The flexibility and emergent nature of qualitative data analysis allowed us to analyse data to have a credible understanding of ‘what is going on’, why and how [13].

In our study, we did some translation and back translation into English from Somali, this might have introduced some weaknesses in our understanding. However, one of the authors was a Somali national who was closely involved in this process and helped in minimizing biases. Using more than one method of data collection and triangulation also contributed to the accuracy of our data.

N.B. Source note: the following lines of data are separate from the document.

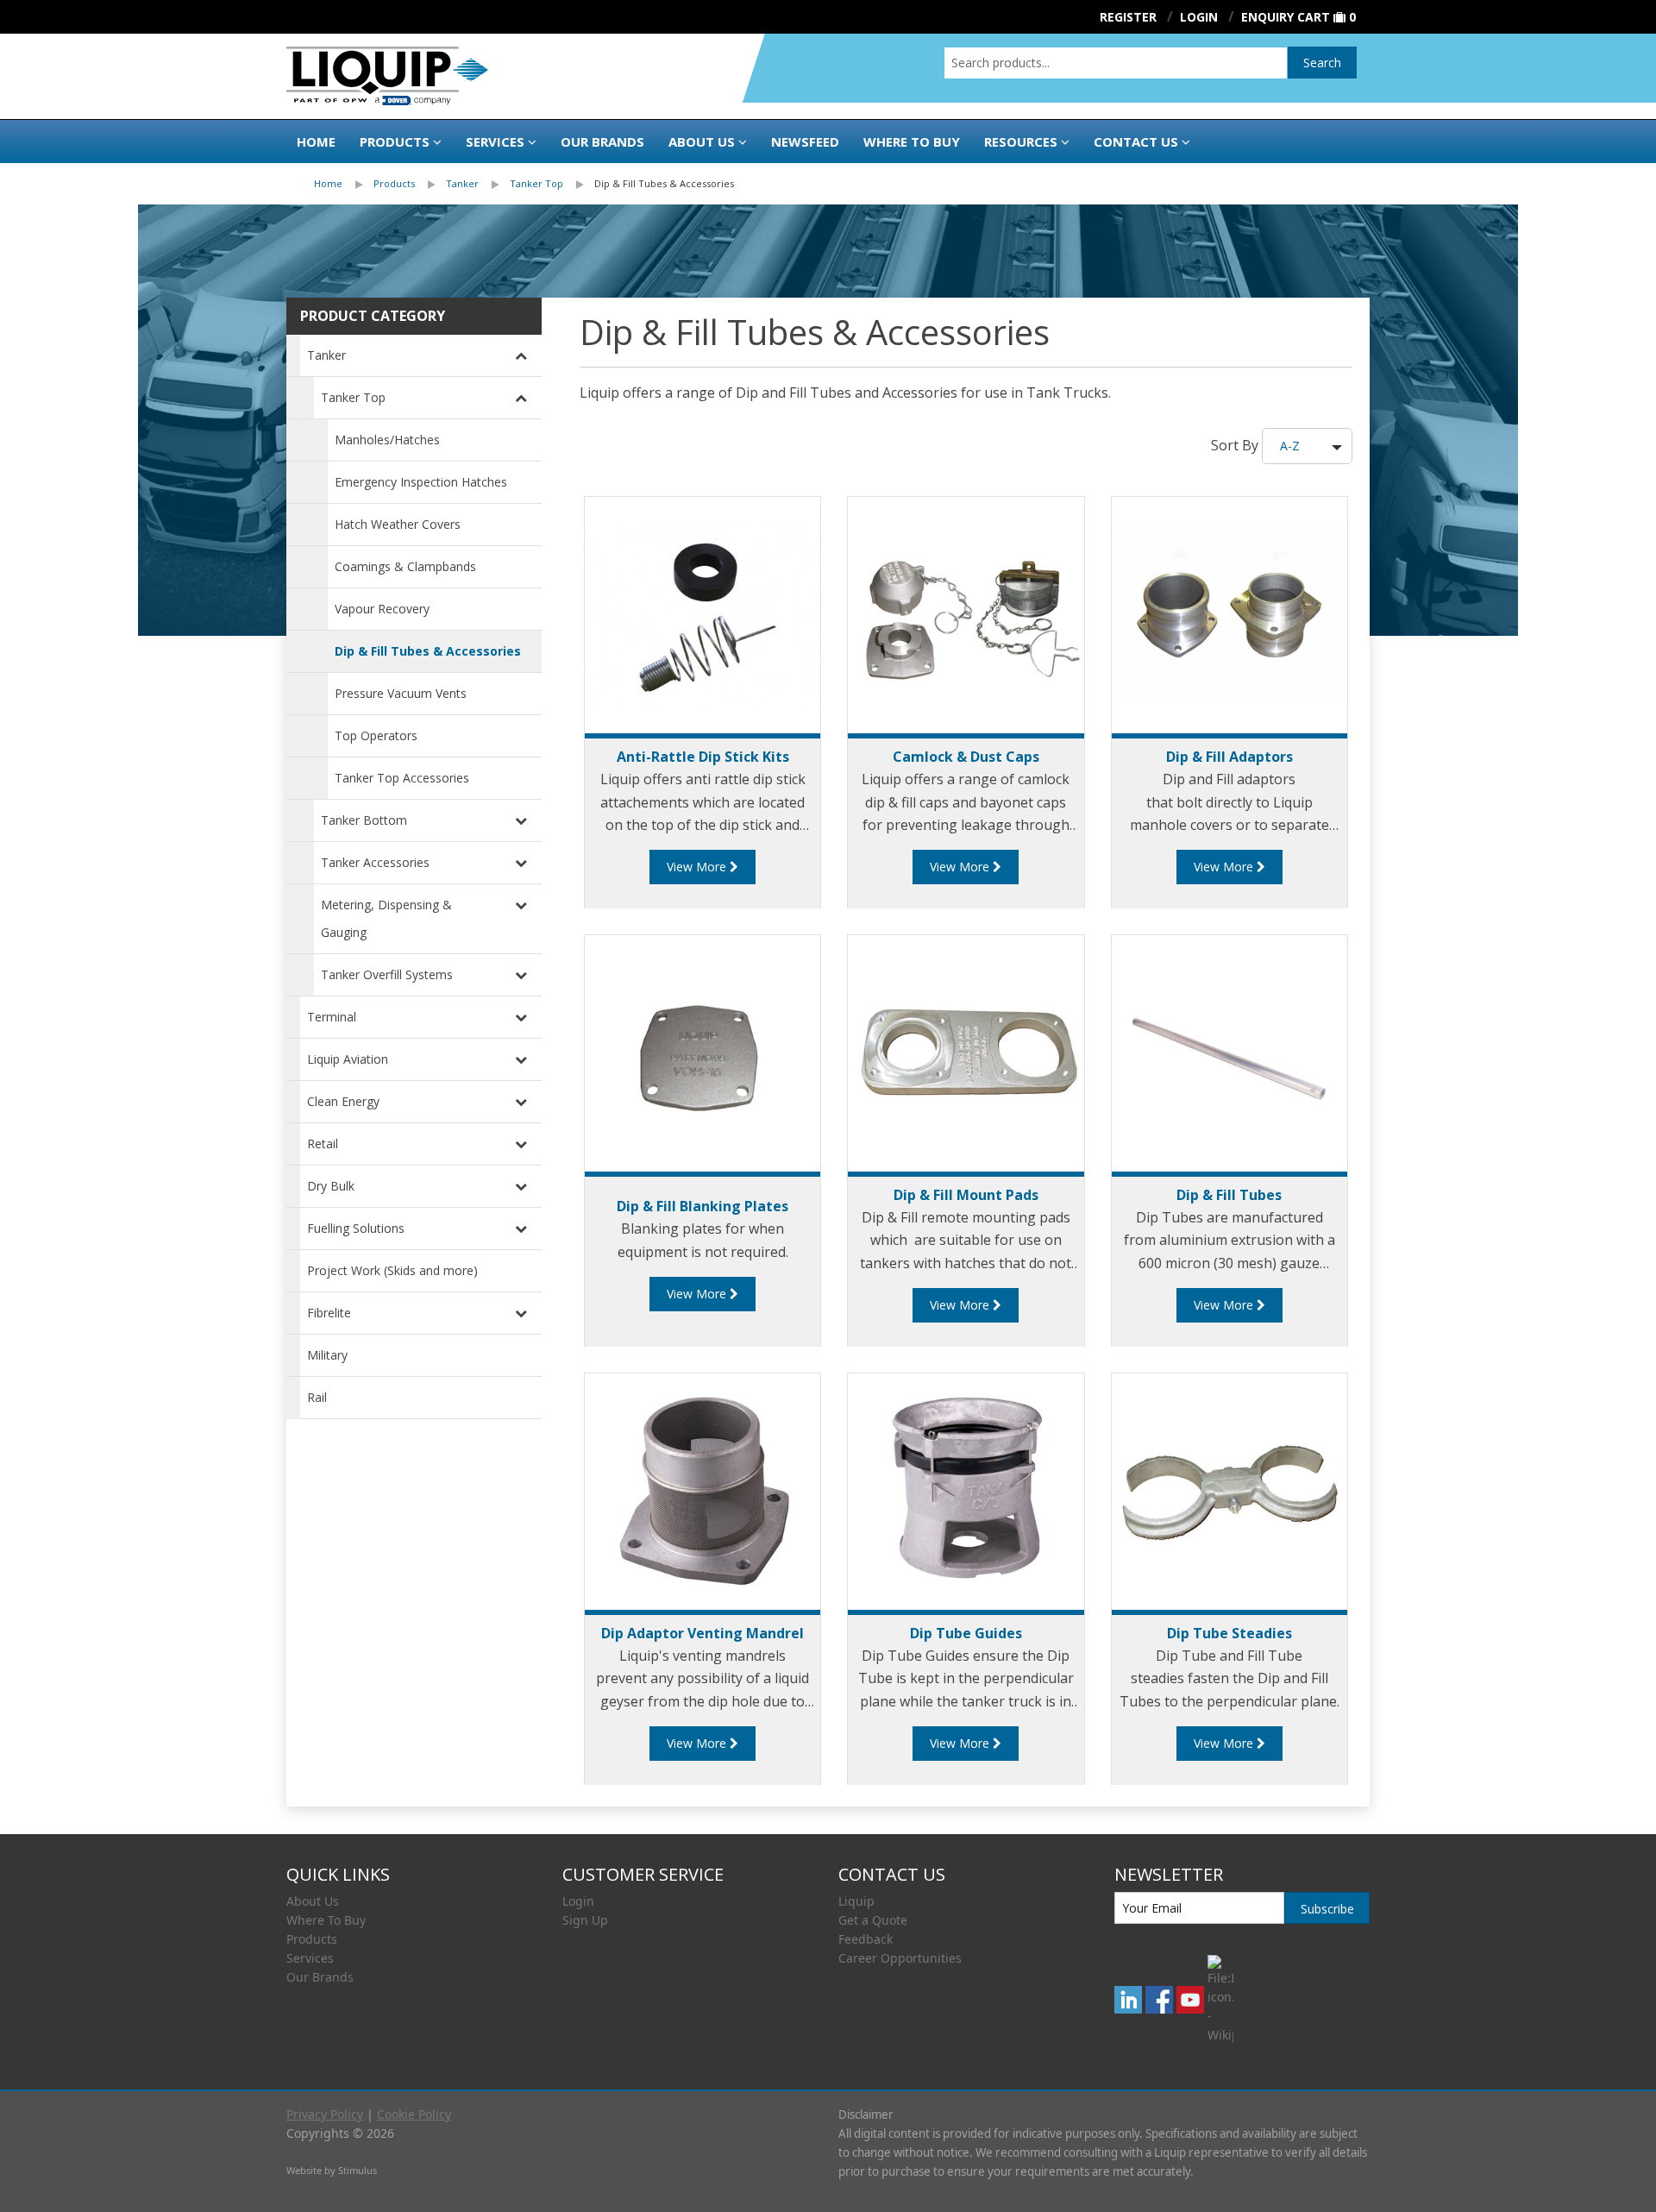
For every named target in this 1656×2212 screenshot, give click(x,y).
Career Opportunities (900, 1958)
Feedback (865, 1939)
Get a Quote (872, 1920)
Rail (317, 1397)
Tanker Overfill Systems (387, 974)
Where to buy (911, 141)
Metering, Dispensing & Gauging (386, 918)
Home (316, 141)
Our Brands (602, 141)
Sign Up (585, 1920)
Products (395, 141)
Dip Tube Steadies (1229, 1633)
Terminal (331, 1017)
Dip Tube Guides (966, 1633)
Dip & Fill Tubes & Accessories (664, 183)
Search (1322, 62)
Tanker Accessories (375, 862)
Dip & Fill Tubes (1229, 1194)
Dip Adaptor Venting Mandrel (702, 1633)
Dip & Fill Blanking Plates (702, 1206)
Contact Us (1136, 141)
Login (578, 1901)
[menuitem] (343, 183)
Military (327, 1355)
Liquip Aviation (347, 1059)
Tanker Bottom (364, 820)
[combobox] (1115, 63)
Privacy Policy (324, 2114)
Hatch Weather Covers (398, 524)
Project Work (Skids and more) (392, 1270)
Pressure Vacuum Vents (401, 693)
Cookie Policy (414, 2114)
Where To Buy (326, 1920)
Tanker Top (536, 183)
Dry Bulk (330, 1186)
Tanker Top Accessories (402, 778)
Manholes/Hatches (387, 439)
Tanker (462, 183)
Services (495, 141)
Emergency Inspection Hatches (421, 482)
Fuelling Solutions (356, 1228)
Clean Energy (343, 1101)
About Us (701, 141)
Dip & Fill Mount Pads (966, 1194)
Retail (322, 1143)
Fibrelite (329, 1312)
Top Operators (376, 735)
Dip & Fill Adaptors (1229, 756)
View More (698, 866)
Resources (1020, 141)
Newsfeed (805, 141)
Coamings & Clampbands (405, 566)
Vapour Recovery (382, 608)
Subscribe (1327, 1909)
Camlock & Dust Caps (966, 756)
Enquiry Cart (1285, 17)
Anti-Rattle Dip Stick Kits (703, 756)
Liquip (856, 1901)
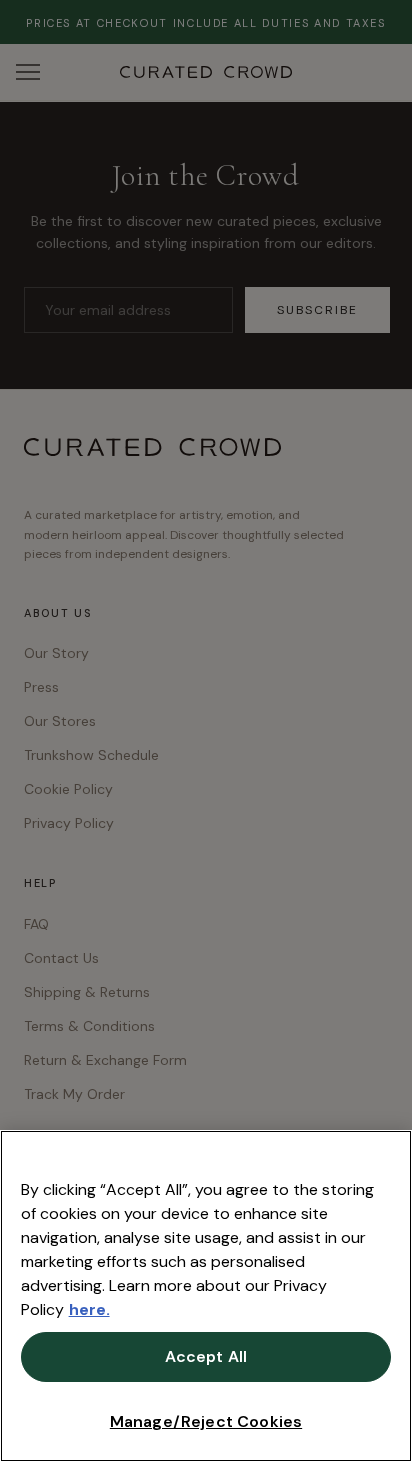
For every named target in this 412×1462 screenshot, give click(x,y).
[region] (206, 1296)
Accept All (206, 1356)
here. (89, 1309)
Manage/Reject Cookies (206, 1421)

We observed a substantial dependency on donors across the health sector and some incentives was generally expected for participating. This might have introduced some biases. Despite these limitations, a strength of our study is that it is the first of its kind in Somalia carried out by researchers with long experience in qualitative research and included a wide range of methods and informants, from the policy level down to the service level.

Conclusion

Mental health care is largely underfunded, undervalued and invisible in Somalia with inadequately trained health workers, supplies, budgetary support and infrastructure. There is an urgent need for a mental health programme, structure and system, and more trained mental health professionals. Given the unawareness and stigma about mental health, there is also a need for a tool to raise awareness about mental health problems and the importance of mental health care across the country among both the public and health workers.

Everyone has the right to health and appropriate care when needed. We believe that addressing the mental health problems in Somalia will also address social injustice and health inequality and thus some aspects of human rights.